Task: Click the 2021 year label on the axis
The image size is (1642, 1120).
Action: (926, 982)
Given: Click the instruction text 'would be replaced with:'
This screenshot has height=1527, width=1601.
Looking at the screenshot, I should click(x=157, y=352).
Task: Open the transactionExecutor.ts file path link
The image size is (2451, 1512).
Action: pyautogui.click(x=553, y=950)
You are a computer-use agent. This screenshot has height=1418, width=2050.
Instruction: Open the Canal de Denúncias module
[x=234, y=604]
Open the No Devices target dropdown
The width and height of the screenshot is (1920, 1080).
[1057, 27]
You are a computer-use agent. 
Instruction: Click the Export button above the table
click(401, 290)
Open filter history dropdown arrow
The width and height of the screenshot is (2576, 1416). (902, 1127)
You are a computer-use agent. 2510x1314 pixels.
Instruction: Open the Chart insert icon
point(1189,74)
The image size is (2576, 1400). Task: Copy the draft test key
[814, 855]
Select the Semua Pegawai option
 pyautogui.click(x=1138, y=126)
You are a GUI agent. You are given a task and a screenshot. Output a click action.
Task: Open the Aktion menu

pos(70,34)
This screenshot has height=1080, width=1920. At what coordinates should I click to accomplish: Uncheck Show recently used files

• Work request:
Reproduce only this range: the first line of the data above through the line with "You are a computer-use agent. 2510x1314", both included, exactly as written.

• Task solution:
Task: Click the 2021 year label on the axis
The image size is (1642, 1120).
Action: (926, 982)
Given: Click the instruction text 'would be replaced with:'
This screenshot has height=1527, width=1601.
Looking at the screenshot, I should click(x=157, y=352).
Task: Open the transactionExecutor.ts file path link
The image size is (2451, 1512).
Action: pyautogui.click(x=553, y=950)
You are a computer-use agent. This screenshot has height=1418, width=2050.
Instruction: Open the Canal de Denúncias module
[x=234, y=604]
Open the No Devices target dropdown
The width and height of the screenshot is (1920, 1080).
[1057, 27]
You are a computer-use agent. 
Instruction: Click the Export button above the table
click(401, 290)
Open filter history dropdown arrow
The width and height of the screenshot is (2576, 1416). (902, 1127)
You are a computer-use agent. 2510x1314 pixels.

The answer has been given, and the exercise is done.